Lo que mueve a Dios a entregarnos a su Hijo es la compasión. Dios no puede padecer, pero sí puede compadecer. Y se compadece de su criatura sometida al poder de la muerte. En la Pasión de Cristo está Dios padeciendo con nosotros; ya nadie sufre solo, ninguna lágrima es olvidada, ningún dolor es inútil.
El Señor termina su anuncio diciendo: “y a los tres días resucitará”. De modo semejante terminó también los dos anuncios anteriores. No puede ser de otro modo, porque la Resurrección es el Misterio que fundamenta y da sentido a todo lo que Jesús ha dicho y a todo lo que Jesús vive. Sin la Resurrección, la muerte de Cristo habría sido un abuso de poder más –infinitos, a lo largo de la historia–; no habríamos sido redimidos, seguiríamos en nuestros pecados; y la esperanza del cristiano sería una ingenuidad. Sin la Resurrección de Jesús, el pecado y la muerte tendrían la última palabra. Siempre. La Resurrección manifiesta que el Padre ha acogido la ofrenda que Jesús le ha hecho de su vida por nosotros; es lo que transforma la Cruz de Cristo en Sacrificio Redentor. La Resurrección deja claro que la última palabra la tiene el amor de Jesús a su Padre, amor que se revela en la humildad y la obediencia hasta la muerte y muerte de Cruz.
Es el amor del Hijo a su Padre lo que nos redime. No el sufrimiento de la Pasión. El sufrimiento, en sí mismo considerado, no es salvador, porque es fruto del pecado. Una vez que Cristo lo acoge, lo transforma en ofrenda al Padre. Entonces el sufrimiento de la Pasión es Redentor.

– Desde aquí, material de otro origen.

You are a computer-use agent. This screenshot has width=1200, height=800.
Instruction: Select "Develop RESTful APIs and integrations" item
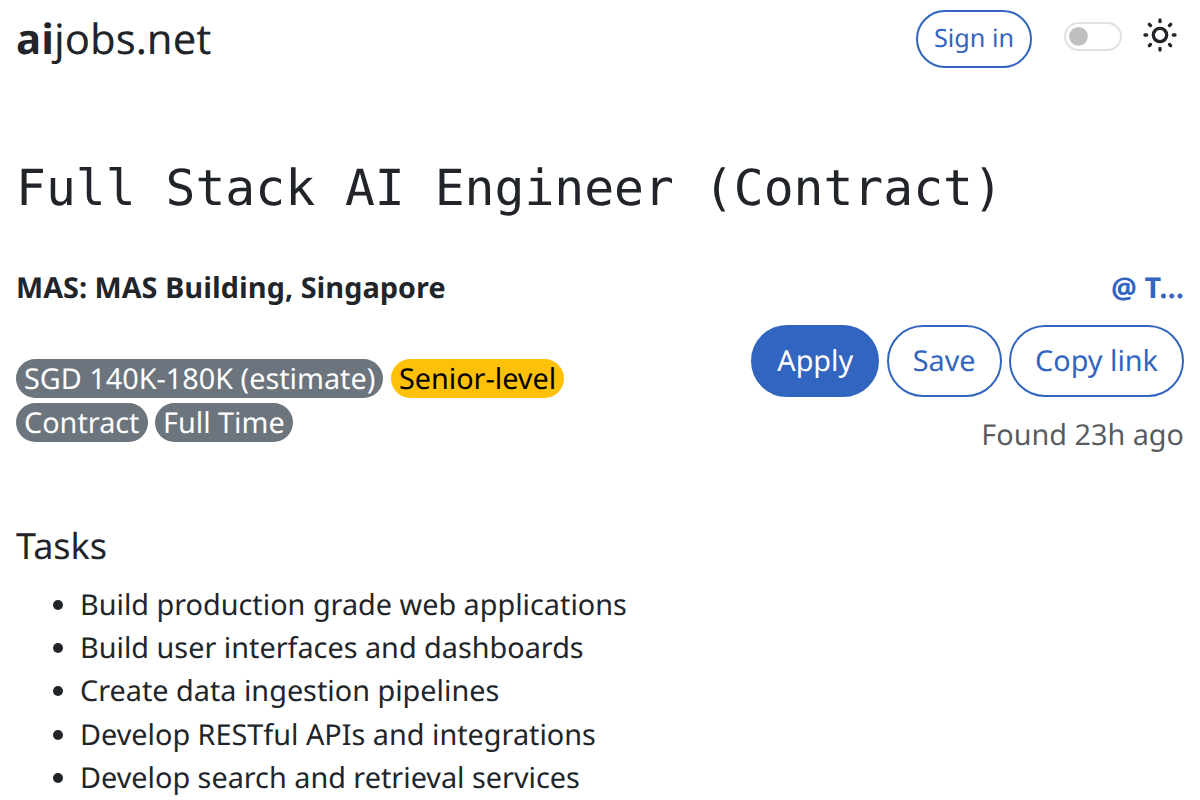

Y es una gracia completamente inmerecida que Jesús acoja nuestro sufrimiento –su Pasión es compasión–, lo una al suyo y, así, podamos colaborar en la Redención.
Nosotros, dirá San Pablo en la Carta a los Romanos,
creemos en Aquel que resucitó de entre los muertos a Jesús, Señor nuestro, quien fue entregado por nuestros pecados, y fue resucitado para nuestra justificación.

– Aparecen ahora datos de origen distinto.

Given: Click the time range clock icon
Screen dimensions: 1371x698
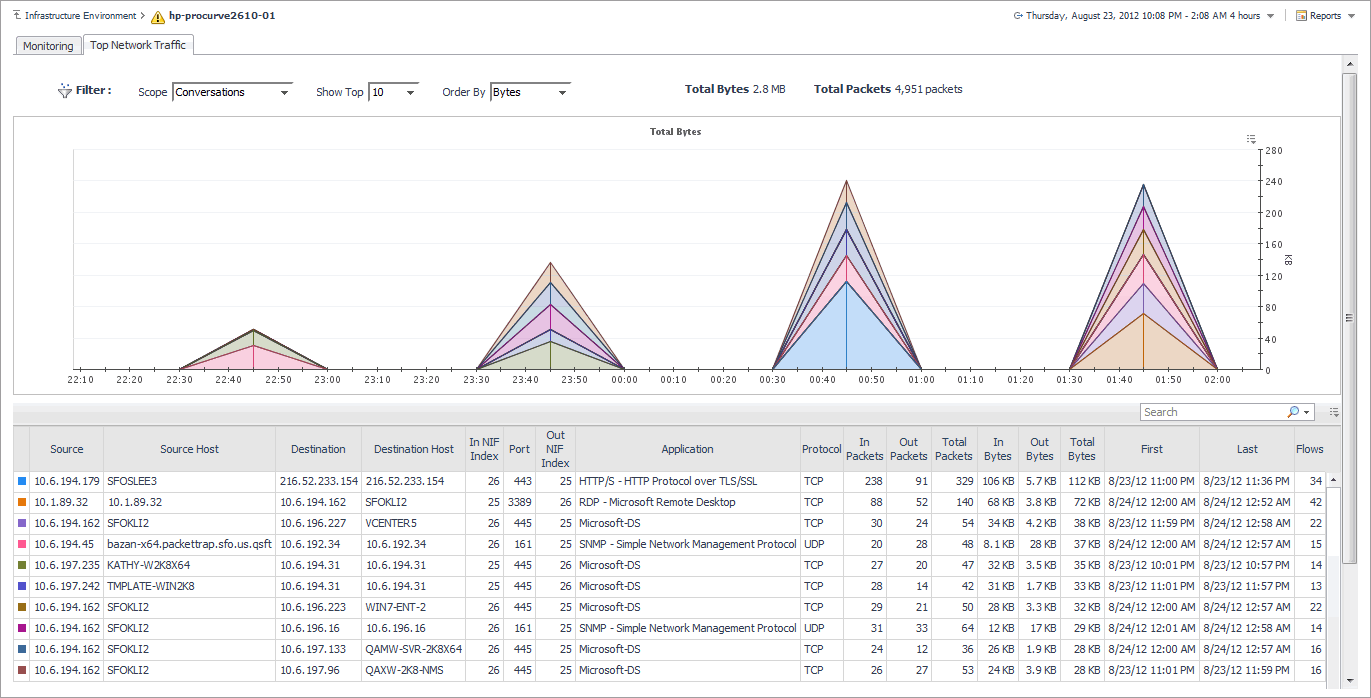Looking at the screenshot, I should pos(1018,16).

Dios Padre entregó a Jesús, Señor nuestro, para reconciliarnos con Él como hijos. Se puede decir que nuestra filiación divina es la razón del obrar de la Santísima Trinidad.

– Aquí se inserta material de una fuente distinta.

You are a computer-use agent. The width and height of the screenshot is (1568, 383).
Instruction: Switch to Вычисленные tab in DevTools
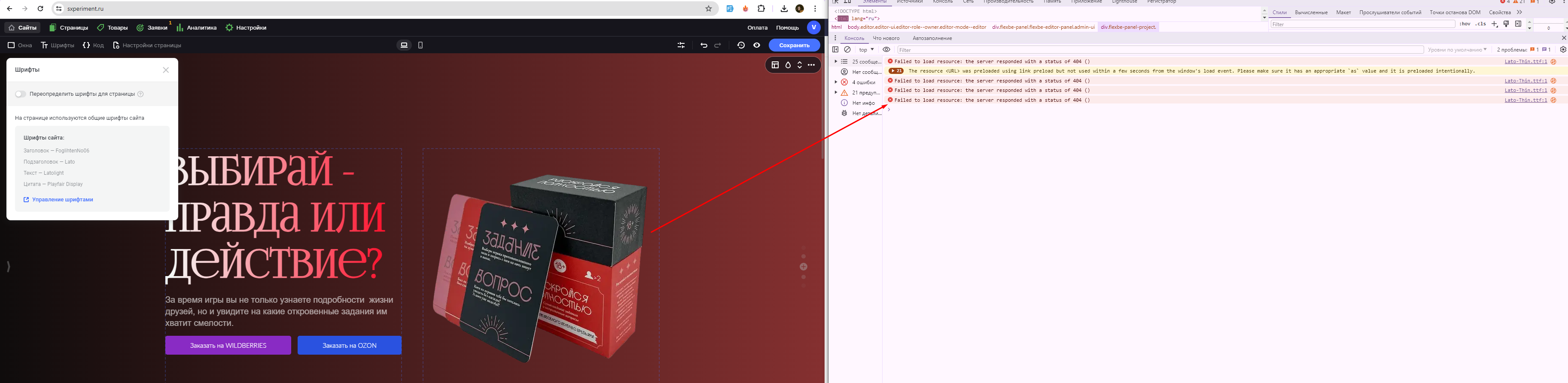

En la segunda Carta a los Corintios, el Apóstol contempla el Misterio insondable de la Muerte y Resurrección de Jesús desde otro ángulo:
Porque el amor de Cristo nos apremia al pensar que, si uno murió por todos, todos por tanto murieron. Y murió por todos, para que ya no vivan para sí los que viven, sino para aquel que murió y resucitó por ellos. Qué cosa tan preciosa.
Ahora podemos vivir para Jesucristo. Puedo convertirlo todo en un acto de amor y de agradecimiento porque ha muerto y resucitado por mí. Así pasaré por este mundo dando gloria a Dios.